Data for the task:

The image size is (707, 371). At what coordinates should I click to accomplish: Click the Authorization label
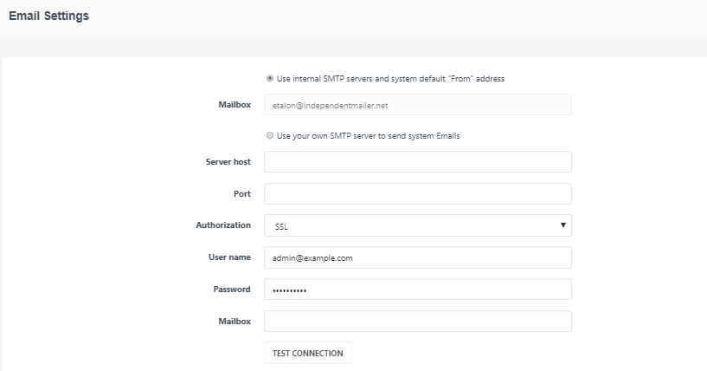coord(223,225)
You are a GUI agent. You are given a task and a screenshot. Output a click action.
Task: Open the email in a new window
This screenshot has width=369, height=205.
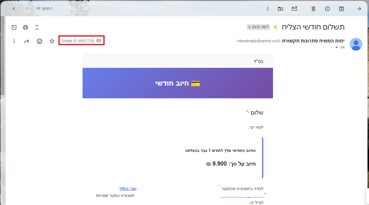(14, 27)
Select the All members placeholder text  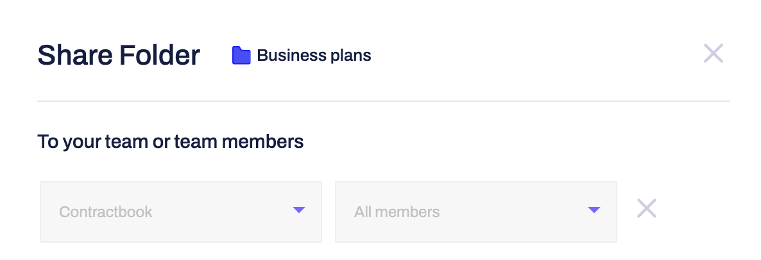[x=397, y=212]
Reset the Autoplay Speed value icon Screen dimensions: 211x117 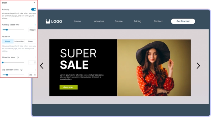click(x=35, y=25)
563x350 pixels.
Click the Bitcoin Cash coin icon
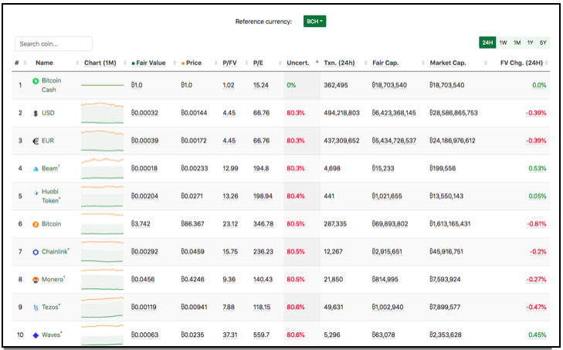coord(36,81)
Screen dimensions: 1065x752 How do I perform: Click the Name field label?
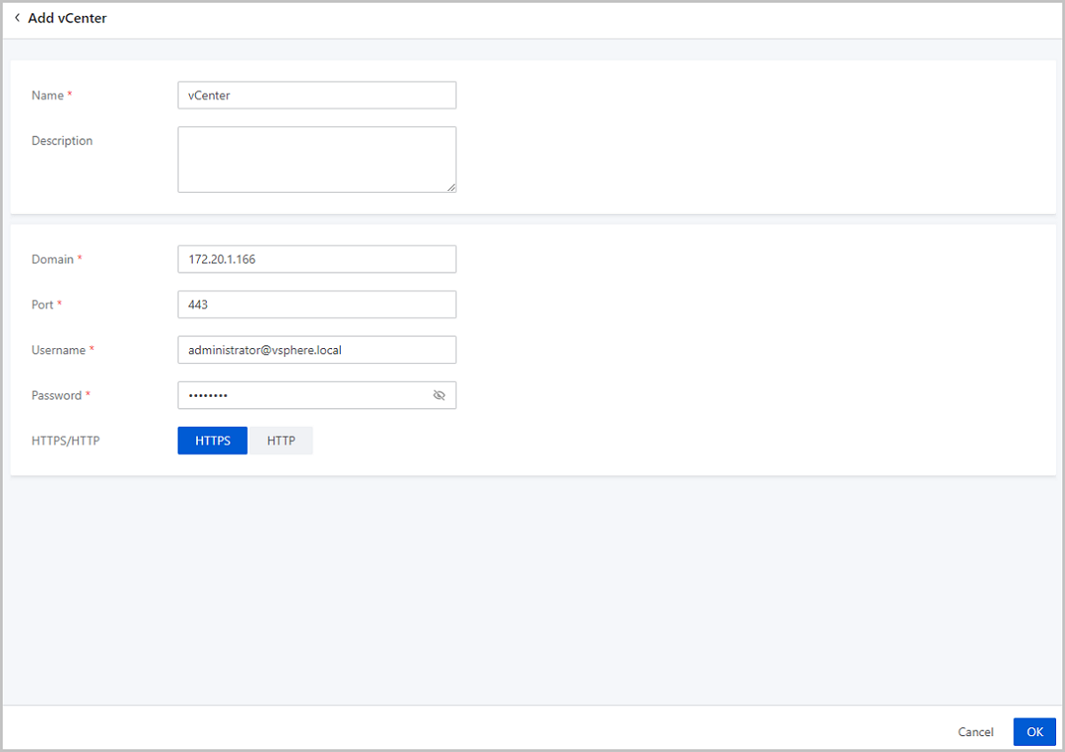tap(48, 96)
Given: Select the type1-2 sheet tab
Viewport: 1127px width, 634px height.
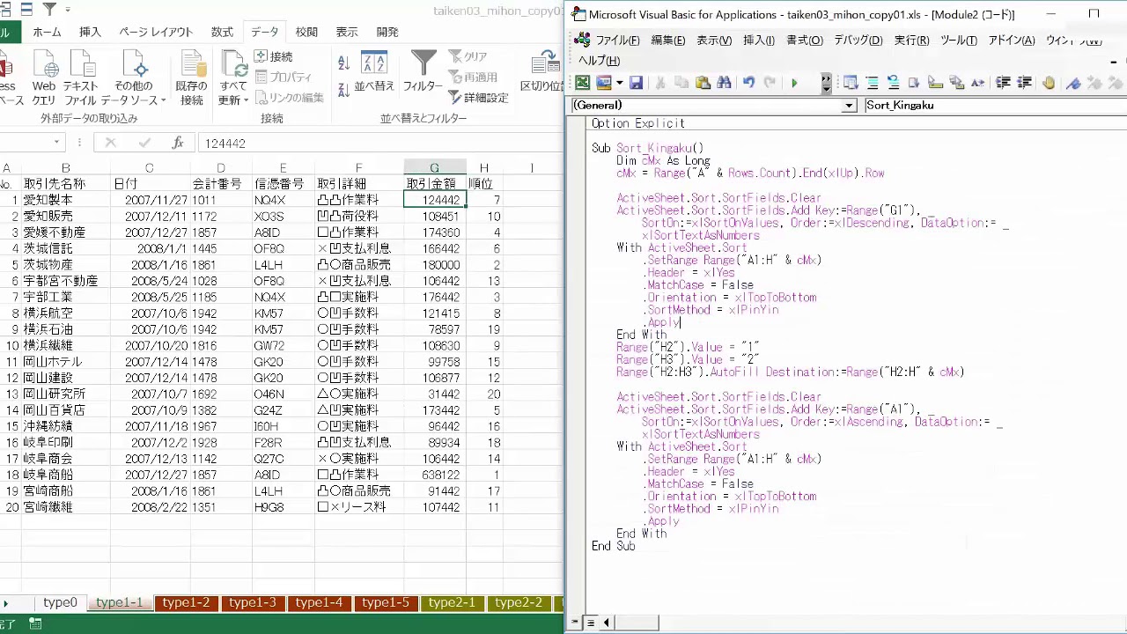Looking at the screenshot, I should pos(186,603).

Task requirements: From the line with "563x350 pixels." through the final line of the data above, copy everything exactly, both ends included, but not the pictures.

Answer space:
563x350 pixels.
Click the Bitcoin Cash coin icon
coord(36,81)
Screen dimensions: 1065x752 How do I perform: Click the Name field label?
tap(48, 96)
Given: Select the type1-2 sheet tab
Viewport: 1127px width, 634px height.
Looking at the screenshot, I should pos(186,603).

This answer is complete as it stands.